◆ Exercise task
Change "Instruction" to "Command" in the records below, leaving everything else unchanged, and write them out again without the pictures.

↓

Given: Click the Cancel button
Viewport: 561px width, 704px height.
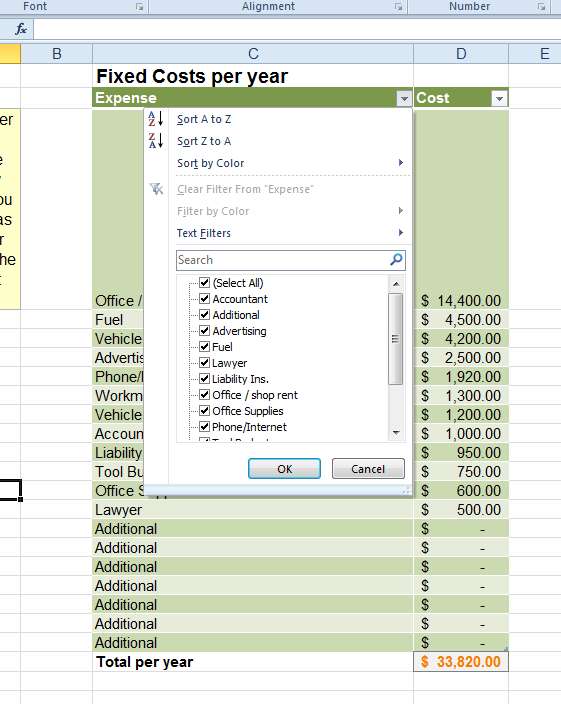Looking at the screenshot, I should 368,469.
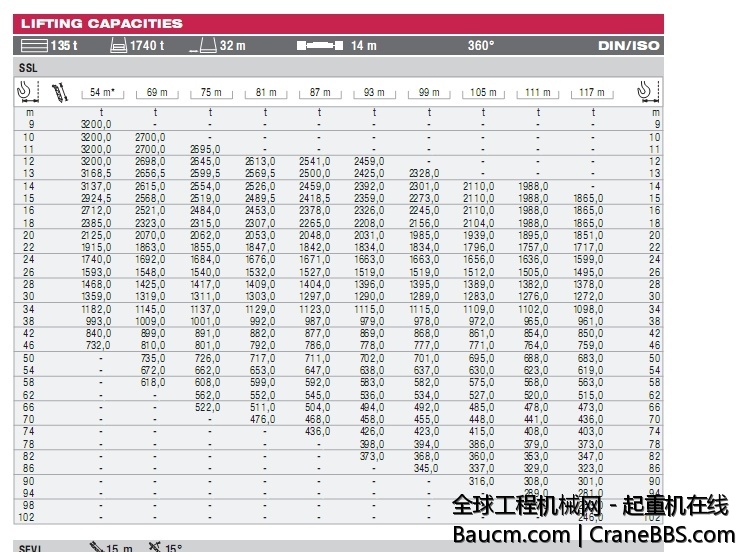
Task: Click the superlift ballast icon beside 1740 t
Action: 118,45
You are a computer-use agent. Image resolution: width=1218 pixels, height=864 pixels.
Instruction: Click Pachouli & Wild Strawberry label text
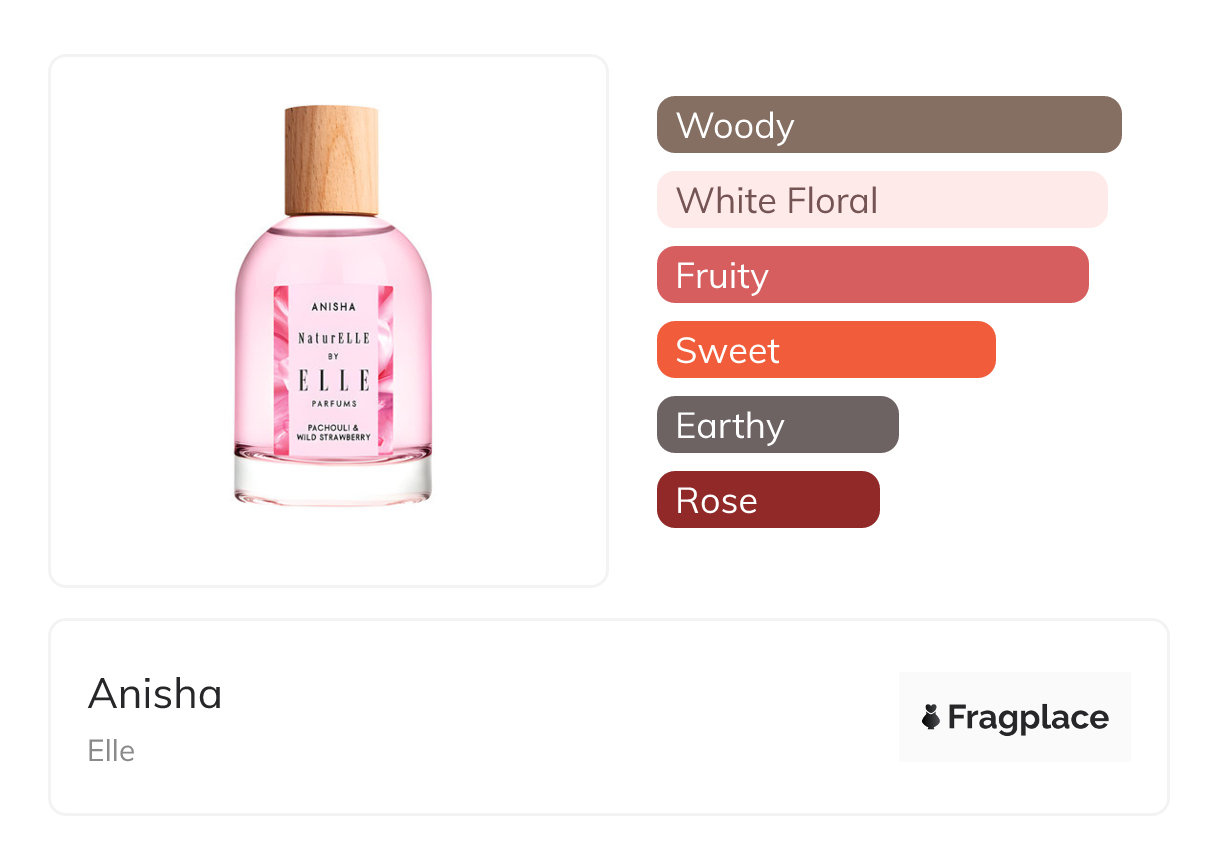(x=334, y=432)
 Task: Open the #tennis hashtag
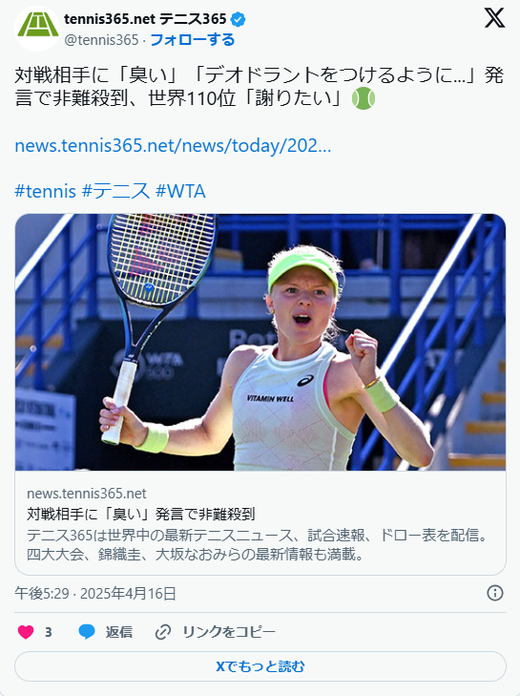coord(45,191)
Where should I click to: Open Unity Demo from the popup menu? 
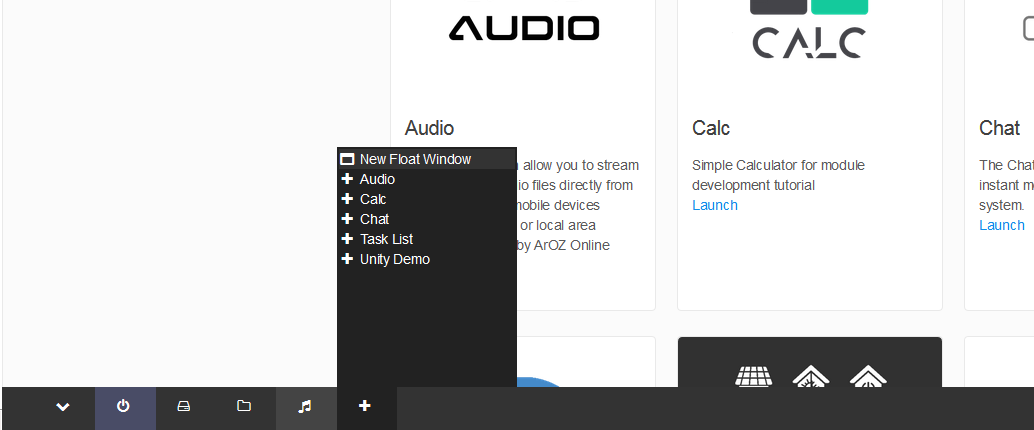[394, 259]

↑

◆ Task response
Given: Click the Cancel button
Viewport: 561px width, 704px height.
Looking at the screenshot, I should 368,469.
Task: Click the superlift ballast icon beside 1740 t
Action: 118,45
You are a computer-use agent. Image resolution: width=1218 pixels, height=864 pixels.
Command: Click Pachouli & Wild Strawberry label text
(x=334, y=432)
 Task: Open the #tennis hashtag
coord(45,191)
Where should I click to: Open Unity Demo from the popup menu? 
[394, 259]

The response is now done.